* [Die Aufgabe]
Wiederhole unverändert die Zeilen ab der Zeile mit "Smilde title spread" bis einschließlich der letzten Zeile.

* [Aufgelistete Einträge]
|---|

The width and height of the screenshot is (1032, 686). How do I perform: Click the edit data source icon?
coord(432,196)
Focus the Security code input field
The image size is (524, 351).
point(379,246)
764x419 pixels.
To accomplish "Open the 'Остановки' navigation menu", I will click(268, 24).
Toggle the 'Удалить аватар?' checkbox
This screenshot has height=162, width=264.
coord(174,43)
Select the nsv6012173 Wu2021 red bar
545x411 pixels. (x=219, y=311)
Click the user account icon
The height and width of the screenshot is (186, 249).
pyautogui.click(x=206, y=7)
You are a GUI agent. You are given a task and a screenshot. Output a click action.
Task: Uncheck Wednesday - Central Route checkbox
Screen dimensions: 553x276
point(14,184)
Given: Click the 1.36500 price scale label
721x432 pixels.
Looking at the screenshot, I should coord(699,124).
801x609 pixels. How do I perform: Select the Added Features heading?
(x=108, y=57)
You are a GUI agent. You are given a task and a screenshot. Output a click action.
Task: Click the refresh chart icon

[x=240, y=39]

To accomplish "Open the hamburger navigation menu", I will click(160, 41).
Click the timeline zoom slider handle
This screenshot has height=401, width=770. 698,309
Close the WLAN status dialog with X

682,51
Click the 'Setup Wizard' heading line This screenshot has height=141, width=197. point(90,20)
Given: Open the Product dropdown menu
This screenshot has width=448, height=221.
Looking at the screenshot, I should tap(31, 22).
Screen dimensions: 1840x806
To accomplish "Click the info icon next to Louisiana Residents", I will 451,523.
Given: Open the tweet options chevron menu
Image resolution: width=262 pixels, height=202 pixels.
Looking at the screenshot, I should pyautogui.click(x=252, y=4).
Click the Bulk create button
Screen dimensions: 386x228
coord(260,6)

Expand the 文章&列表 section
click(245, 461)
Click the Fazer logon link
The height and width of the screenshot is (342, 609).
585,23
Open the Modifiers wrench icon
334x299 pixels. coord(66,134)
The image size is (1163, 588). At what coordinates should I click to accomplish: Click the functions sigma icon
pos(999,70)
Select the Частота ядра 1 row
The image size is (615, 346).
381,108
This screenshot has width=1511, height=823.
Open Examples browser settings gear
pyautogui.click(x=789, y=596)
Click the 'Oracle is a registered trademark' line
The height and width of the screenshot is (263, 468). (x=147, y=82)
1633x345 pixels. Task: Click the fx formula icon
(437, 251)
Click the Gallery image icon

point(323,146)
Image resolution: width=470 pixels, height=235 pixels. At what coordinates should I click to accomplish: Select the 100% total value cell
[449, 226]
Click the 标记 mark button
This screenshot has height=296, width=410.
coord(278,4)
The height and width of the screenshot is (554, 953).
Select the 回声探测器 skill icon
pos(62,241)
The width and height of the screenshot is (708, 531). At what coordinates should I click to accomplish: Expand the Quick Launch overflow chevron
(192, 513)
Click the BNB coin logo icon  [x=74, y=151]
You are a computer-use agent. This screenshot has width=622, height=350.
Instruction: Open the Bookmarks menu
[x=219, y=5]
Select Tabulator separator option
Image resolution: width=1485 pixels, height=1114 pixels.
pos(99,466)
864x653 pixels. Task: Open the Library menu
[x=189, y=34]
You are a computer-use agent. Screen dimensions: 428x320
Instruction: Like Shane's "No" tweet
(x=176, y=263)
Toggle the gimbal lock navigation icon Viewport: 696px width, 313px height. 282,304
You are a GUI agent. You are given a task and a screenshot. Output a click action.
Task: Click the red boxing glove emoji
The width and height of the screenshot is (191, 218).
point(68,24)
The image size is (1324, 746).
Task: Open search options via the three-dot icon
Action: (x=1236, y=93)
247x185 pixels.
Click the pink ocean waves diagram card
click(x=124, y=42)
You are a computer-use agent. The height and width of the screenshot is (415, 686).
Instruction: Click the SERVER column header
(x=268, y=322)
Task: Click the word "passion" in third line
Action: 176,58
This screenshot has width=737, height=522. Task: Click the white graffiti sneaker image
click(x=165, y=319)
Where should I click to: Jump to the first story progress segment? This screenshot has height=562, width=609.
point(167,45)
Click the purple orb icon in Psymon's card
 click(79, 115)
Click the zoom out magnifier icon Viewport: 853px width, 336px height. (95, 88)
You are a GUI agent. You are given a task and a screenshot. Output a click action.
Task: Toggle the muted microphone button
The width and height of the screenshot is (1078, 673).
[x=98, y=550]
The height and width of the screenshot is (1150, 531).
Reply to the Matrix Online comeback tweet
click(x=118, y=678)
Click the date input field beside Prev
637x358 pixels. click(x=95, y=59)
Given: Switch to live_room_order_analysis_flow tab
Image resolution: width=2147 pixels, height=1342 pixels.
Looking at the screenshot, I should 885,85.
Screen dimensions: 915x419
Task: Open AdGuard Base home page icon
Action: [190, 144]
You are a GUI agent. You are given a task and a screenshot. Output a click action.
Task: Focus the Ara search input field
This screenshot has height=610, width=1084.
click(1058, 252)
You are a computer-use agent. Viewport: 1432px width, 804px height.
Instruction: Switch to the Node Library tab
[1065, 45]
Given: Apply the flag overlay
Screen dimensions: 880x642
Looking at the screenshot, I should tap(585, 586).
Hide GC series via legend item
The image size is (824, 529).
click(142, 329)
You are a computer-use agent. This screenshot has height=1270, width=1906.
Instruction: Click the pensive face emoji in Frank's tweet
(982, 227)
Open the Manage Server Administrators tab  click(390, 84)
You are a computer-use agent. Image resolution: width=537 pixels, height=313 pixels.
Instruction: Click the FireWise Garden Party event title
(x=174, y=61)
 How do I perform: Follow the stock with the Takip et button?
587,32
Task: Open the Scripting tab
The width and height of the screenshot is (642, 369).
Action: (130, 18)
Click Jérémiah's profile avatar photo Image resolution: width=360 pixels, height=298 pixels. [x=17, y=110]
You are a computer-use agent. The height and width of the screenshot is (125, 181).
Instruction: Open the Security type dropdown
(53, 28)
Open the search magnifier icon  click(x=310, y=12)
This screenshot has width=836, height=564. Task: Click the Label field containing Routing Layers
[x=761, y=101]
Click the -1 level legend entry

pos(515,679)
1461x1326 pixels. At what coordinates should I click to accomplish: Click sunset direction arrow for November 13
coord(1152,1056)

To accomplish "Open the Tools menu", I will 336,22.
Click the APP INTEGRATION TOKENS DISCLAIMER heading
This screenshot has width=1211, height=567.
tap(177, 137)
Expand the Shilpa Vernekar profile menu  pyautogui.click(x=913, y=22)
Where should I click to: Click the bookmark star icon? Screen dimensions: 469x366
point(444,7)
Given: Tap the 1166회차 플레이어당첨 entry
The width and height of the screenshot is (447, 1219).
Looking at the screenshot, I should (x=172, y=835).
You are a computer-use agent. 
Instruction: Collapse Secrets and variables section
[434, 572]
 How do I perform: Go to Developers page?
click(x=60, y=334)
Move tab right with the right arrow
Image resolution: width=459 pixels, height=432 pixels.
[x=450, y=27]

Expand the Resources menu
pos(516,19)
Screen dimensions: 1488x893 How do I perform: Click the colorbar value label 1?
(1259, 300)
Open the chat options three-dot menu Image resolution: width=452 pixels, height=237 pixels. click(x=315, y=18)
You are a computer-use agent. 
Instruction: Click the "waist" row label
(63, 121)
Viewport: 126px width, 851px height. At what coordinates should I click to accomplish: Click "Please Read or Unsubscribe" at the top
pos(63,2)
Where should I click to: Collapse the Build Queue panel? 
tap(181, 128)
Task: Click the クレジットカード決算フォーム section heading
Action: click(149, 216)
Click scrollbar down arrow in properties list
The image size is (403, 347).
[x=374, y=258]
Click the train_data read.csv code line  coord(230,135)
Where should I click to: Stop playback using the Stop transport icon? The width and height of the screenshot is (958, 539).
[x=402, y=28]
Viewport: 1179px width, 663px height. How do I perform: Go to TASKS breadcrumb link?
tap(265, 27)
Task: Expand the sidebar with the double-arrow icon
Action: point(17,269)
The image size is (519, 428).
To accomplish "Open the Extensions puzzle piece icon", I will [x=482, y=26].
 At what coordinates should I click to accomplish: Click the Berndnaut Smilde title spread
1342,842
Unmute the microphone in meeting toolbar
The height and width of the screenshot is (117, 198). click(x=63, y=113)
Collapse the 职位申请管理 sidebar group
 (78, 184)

|---|

* [Die Lösung]
 At what coordinates should I click to accomplish: Click the Berndnaut Smilde title spread
1342,842
Unmute the microphone in meeting toolbar
The height and width of the screenshot is (117, 198). click(x=63, y=113)
Collapse the 职位申请管理 sidebar group
 (78, 184)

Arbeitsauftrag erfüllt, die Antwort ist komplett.